* **WHAT IS REQUIRED**: Return the lines of the records below exactly as they appear, from the line containing "Given: Edit the With backouts condition" through the line containing "I will coord(200,231).", both included.

* **Collected data entries**:
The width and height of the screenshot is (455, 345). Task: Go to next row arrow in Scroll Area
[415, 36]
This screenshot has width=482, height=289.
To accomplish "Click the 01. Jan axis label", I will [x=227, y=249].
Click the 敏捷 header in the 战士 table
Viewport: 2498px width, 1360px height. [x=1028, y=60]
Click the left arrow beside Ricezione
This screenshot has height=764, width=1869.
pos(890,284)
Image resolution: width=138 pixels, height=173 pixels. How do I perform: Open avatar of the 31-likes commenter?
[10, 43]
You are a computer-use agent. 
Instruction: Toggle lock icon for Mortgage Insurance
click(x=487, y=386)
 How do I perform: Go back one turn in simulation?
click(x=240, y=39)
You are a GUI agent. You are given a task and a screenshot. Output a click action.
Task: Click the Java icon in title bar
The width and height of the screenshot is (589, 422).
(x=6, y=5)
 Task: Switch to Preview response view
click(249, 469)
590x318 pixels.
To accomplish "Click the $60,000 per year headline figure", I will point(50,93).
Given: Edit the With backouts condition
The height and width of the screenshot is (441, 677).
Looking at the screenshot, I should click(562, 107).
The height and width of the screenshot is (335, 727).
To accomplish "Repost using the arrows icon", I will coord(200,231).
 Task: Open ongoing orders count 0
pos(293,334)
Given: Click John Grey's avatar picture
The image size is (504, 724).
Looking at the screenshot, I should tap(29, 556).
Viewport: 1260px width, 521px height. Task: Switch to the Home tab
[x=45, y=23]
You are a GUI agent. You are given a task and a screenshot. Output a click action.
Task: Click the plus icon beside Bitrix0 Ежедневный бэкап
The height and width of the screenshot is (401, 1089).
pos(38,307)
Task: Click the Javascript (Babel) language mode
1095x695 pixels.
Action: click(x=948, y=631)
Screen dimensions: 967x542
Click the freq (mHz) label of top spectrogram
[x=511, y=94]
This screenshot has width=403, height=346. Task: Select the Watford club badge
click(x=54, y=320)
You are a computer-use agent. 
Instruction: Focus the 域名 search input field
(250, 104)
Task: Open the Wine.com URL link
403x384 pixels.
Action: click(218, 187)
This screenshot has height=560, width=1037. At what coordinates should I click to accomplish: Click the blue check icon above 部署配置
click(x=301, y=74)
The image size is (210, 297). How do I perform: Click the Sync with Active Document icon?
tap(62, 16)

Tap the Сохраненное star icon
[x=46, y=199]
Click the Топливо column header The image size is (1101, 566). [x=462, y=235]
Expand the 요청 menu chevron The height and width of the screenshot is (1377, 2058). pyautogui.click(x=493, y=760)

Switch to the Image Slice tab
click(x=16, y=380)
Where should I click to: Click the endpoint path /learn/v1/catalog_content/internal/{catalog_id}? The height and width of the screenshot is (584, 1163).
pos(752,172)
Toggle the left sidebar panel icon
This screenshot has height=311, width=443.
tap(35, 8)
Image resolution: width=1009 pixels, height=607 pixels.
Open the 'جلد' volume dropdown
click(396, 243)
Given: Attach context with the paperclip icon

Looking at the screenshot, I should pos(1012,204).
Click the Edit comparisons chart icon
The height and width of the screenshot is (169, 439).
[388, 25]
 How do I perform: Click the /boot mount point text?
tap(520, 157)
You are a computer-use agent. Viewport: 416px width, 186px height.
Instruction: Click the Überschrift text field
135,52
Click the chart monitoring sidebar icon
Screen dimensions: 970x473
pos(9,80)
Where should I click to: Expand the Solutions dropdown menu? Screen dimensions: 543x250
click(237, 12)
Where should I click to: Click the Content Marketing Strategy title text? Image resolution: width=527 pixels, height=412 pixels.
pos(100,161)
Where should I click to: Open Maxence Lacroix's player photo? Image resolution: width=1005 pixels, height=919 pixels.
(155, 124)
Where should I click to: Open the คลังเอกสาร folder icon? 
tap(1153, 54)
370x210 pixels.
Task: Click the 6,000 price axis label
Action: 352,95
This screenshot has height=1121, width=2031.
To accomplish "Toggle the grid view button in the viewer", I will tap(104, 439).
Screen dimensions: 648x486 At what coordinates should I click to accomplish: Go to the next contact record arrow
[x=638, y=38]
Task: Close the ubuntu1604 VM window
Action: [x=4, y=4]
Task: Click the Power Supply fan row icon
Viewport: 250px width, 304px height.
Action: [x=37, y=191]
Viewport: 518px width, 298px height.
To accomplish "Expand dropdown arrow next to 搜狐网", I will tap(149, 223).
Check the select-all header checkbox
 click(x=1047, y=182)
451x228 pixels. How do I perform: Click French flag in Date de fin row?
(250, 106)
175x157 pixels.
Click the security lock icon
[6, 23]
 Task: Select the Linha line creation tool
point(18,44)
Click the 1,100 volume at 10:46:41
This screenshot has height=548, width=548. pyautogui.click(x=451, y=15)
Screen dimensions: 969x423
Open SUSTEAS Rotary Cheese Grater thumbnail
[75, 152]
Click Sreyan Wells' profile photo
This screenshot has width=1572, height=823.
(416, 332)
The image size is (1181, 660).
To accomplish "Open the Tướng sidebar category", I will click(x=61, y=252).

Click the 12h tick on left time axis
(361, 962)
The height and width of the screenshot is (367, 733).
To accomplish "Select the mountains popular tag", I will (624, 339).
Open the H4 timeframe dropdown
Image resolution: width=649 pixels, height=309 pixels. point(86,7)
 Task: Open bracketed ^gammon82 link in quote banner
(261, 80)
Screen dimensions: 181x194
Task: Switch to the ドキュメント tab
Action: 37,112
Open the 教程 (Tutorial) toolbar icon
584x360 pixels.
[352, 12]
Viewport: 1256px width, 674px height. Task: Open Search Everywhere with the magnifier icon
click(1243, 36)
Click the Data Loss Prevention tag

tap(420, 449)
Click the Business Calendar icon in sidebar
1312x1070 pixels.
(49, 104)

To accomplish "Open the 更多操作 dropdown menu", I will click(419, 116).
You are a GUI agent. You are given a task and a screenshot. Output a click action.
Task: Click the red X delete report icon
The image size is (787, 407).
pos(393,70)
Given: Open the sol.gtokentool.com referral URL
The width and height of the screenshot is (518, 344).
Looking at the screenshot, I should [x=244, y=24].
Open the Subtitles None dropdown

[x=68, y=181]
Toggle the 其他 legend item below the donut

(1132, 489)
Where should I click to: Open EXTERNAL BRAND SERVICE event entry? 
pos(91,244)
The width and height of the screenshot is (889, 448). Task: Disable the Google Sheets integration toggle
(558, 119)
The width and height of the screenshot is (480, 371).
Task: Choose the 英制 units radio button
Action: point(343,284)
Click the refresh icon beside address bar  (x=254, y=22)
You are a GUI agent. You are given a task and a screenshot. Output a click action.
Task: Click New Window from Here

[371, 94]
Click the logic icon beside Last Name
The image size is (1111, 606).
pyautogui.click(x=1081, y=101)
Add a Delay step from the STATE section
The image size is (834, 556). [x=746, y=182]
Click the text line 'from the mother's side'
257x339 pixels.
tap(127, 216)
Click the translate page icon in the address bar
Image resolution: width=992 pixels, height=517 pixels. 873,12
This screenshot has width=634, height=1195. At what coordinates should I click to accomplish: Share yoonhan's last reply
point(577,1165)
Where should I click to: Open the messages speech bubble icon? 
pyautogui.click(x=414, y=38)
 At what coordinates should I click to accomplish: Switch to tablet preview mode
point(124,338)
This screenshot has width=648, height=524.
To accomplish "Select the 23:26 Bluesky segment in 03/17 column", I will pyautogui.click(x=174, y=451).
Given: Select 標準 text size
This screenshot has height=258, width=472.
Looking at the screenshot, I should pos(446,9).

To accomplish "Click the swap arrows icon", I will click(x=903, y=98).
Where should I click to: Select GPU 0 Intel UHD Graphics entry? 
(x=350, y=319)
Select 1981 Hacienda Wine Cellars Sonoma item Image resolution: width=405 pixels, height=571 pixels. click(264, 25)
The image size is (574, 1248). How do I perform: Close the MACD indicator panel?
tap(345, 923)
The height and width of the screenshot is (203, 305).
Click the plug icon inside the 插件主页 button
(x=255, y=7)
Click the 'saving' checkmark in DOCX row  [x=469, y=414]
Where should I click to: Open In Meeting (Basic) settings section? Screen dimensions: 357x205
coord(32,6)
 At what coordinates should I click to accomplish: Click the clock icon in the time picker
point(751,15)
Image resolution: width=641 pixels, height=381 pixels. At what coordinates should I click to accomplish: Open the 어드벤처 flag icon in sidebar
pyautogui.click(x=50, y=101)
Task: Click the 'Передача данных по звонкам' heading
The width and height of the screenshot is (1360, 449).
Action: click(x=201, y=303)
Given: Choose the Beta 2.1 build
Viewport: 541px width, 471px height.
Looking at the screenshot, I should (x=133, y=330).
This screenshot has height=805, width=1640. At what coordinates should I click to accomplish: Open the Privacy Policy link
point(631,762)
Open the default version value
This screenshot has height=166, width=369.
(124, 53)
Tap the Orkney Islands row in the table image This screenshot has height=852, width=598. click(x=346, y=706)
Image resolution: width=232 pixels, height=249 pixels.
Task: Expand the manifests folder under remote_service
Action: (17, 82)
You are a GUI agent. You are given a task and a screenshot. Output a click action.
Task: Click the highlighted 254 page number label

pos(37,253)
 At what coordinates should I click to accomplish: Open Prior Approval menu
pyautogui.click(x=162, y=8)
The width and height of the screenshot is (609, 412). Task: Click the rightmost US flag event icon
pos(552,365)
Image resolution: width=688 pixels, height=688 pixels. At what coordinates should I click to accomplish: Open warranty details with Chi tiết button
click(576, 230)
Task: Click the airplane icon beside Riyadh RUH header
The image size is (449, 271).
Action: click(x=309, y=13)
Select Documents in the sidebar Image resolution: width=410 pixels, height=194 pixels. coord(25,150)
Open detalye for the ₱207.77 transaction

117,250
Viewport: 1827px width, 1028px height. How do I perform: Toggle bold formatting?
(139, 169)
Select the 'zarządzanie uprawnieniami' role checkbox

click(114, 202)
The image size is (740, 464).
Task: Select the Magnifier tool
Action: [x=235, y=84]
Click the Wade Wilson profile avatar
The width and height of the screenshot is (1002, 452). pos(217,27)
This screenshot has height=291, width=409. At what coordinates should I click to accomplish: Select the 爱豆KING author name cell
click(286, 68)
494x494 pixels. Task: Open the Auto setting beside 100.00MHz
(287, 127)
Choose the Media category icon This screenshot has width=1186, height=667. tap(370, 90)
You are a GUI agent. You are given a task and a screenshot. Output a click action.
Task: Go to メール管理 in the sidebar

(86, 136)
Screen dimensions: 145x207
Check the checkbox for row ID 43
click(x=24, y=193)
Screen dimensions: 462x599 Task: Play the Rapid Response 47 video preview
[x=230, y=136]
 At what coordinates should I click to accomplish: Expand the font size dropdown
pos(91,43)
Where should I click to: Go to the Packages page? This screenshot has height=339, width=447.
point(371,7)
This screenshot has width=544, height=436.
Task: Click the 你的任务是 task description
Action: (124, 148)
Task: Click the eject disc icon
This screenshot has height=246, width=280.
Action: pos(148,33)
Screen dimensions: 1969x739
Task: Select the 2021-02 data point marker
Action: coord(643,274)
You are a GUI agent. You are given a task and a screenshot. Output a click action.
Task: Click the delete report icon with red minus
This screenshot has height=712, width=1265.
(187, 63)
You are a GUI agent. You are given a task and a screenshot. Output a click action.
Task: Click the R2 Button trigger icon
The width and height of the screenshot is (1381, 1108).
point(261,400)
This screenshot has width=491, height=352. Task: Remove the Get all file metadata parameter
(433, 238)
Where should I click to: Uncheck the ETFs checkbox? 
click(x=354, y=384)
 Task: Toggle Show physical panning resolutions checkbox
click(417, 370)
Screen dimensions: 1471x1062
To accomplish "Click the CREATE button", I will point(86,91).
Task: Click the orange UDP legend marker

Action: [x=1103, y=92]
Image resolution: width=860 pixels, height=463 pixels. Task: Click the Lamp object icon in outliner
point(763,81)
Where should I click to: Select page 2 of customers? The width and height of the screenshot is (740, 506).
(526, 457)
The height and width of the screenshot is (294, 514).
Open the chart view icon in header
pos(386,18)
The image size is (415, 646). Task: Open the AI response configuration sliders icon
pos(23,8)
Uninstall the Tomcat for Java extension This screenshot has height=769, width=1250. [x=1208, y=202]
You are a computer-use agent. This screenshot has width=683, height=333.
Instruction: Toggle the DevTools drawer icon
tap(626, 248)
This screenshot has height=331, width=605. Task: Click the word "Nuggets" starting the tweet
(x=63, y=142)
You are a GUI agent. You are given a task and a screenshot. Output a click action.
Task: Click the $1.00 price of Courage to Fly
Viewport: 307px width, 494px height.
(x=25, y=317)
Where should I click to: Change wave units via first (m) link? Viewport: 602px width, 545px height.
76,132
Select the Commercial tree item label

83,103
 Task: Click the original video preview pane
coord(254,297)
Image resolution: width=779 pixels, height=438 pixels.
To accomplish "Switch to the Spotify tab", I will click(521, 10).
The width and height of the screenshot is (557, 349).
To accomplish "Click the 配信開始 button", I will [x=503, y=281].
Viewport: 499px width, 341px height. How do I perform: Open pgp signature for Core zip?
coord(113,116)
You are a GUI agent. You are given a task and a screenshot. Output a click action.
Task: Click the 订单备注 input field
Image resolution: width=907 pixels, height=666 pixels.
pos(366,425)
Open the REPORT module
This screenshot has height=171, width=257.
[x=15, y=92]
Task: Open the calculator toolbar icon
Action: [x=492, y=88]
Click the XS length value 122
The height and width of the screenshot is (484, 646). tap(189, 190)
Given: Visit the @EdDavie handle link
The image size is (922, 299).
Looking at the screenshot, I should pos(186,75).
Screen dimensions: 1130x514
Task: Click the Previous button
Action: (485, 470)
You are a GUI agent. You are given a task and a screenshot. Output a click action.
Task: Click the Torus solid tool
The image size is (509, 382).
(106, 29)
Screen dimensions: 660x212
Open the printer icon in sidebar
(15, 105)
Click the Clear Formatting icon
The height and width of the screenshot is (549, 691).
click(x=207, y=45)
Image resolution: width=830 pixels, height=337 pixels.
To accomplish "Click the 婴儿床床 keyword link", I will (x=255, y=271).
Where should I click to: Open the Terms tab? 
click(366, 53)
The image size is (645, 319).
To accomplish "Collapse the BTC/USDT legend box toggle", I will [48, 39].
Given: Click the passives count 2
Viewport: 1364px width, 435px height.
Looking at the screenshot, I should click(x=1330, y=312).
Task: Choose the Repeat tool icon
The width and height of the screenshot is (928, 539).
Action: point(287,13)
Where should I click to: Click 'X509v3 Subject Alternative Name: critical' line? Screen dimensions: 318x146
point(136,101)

* **COMPLETE ANSWER**:
Given: Edit the With backouts condition
The height and width of the screenshot is (441, 677).
Looking at the screenshot, I should click(562, 107).
The height and width of the screenshot is (335, 727).
To accomplish "Repost using the arrows icon", I will coord(200,231).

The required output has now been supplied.